# SELECTED PASSAGE start

Seymour Hersh, who sometime last year made my "List of People Who Fucking r0x0rs" (along with... um... I'll get back to you on this), appeared last night on the Daily Show, mostly as a result of this article in his donjon, the New Yorker. I was actually going to post about that a few days back when it appeared, but whatever weird ifreet it is that controls my blogga-whimsy aborted it, like it does with 90% of my posts.

Anyway, Sy writes mostly about the issue that Dan Keshet commented on below, viz., "What army?" As in, with what army will Bush invade Iran? Iran is obviously a far more formidable opponent than Iraq; it has a larger population, a stronger economy, has active weapons-development programs and, of course, a nuclear power program (with rumored associate nuclear weapons program). A full-scale invasion of Iran is unlikely. Hopefully, even the Bush administration has learned that much from Iraq. And it's a good guess that Iran has learned its lessons, too: no one is likely to get away with a simple, Israel-style bombing as with Iraq's Osirak nuclear reactor in 1981. If Iran is at all savvy, they've hidden their weapons program away quite carefully.

The American response, says Hersh, is to send in covert reconnaissance teams to definitvely identify strike sites (along with intelligence help from Pakistan). Hersh claims these teams are operating in Iran even now, ferreting out the locations of Iran's secret weapons program, so that it can be destroyed.

After that? Hersh says that force WILL be used against Iran, quoting an unnamed source:
“We’re not dealing with a set of National Security Council option papers here,” the former high-level intelligence official told me. “They’ve already passed that wicket. It’s not if we’re going to do anything against Iran. They’re doing it.”

# SELECTED PASSAGE end
# DATA SHOWN start

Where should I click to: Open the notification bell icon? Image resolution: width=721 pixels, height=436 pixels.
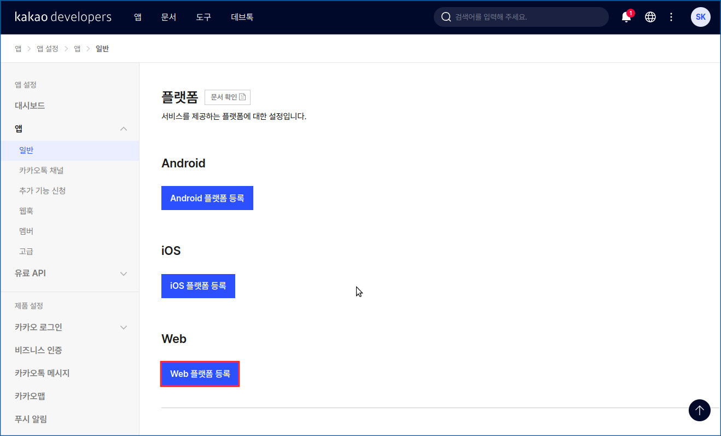click(x=626, y=18)
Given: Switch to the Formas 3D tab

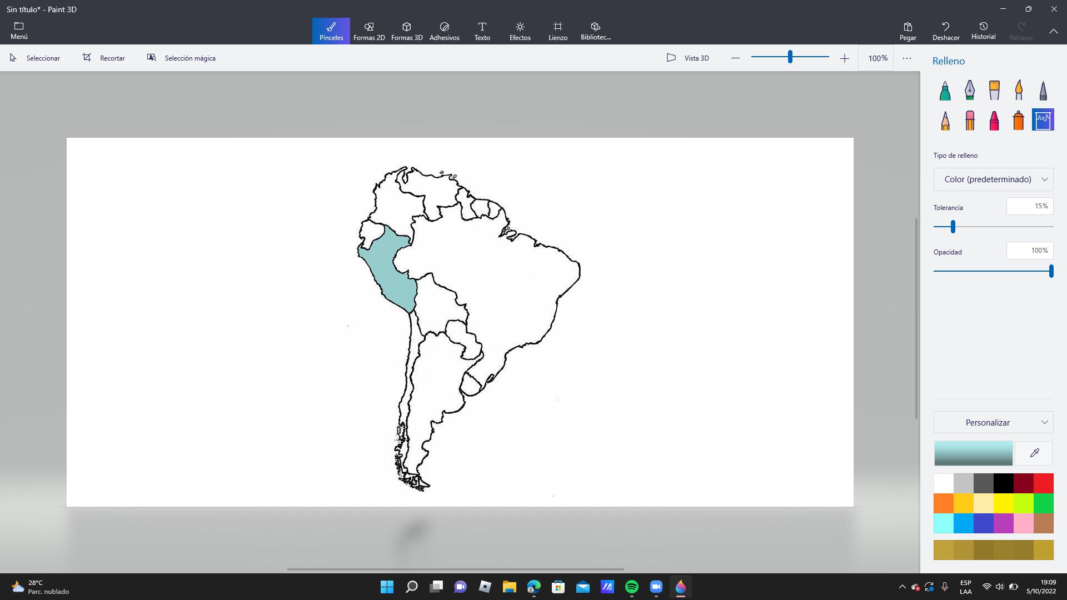Looking at the screenshot, I should point(407,31).
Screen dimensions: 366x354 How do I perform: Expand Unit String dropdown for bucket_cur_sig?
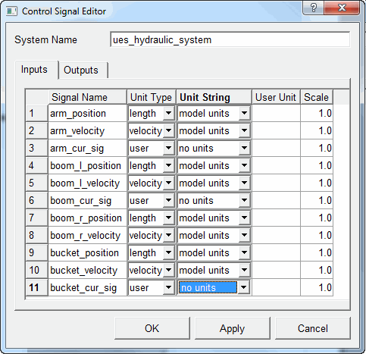coord(244,287)
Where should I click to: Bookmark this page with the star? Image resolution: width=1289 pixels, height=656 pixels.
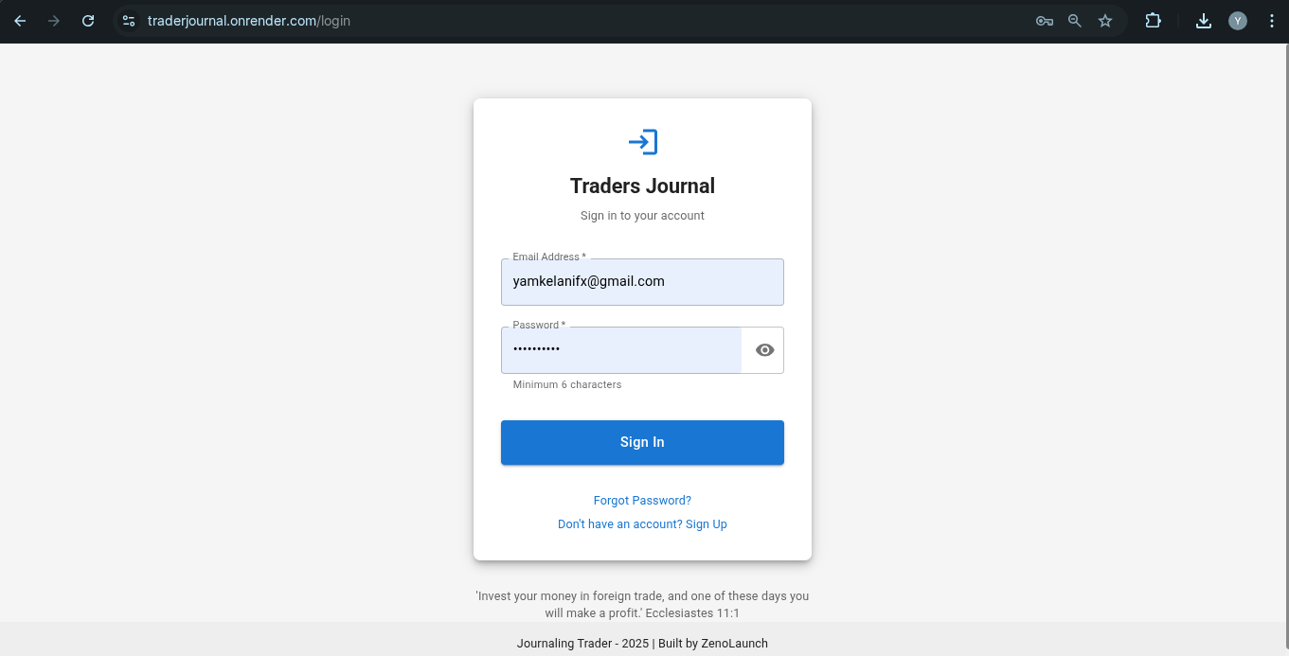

# DATA SHOWN end

_TASKS:_
**a)** Rewrite the post about Seymour Hersh and Iran, starting with "The American response, says" and going on through "can be destroyed.", with "reconnaissance teams" changed to "scouting teams".
**b)** Extend the post about Seymour Hersh and Iran by continuing on from its final sentence.

_THE RESULTS:_
**a)**
The American response, says Hersh, is to send in covert scouting teams to definitvely identify strike sites (along with intelligence help from Pakistan). Hersh claims these teams are operating in Iran even now, ferreting out the locations of Iran's secret weapons program, so that it can be destroyed.

**b)**
And now, enter the neoconservative fantasy, apparently wrought in the same furnace that brought us the assurances that Iraqis would greet us with garlands as liberators.
The immediate goals of the attacks would be to destroy, or at least temporarily derail, Iran’s ability to go nuclear. But there are other, equally purposeful, motives at work. The government consultant told me that the hawks in the Pentagon, in private discussions, have been urging a limited attack on Iran because they believe it could lead to a toppling of the religious leadership. “Within the soul of Iran there is a struggle between secular nationalists and reformers, on the one hand, and, on the other hand, the fundamentalist Islamic movement,” the consultant told me. “The minute the aura of invincibility which the mullahs enjoy is shattered, and with it the ability to hoodwink the West, the Iranian regime will collapse”—like the former Communist regimes in Romania, East Germany, and the Soviet Union. Rumsfeld and Wolfowitz share that belief, he said.
Huzzah. Last night Hersh repeatedly said this could go down "this summer". It'll be an interesting year, anyway.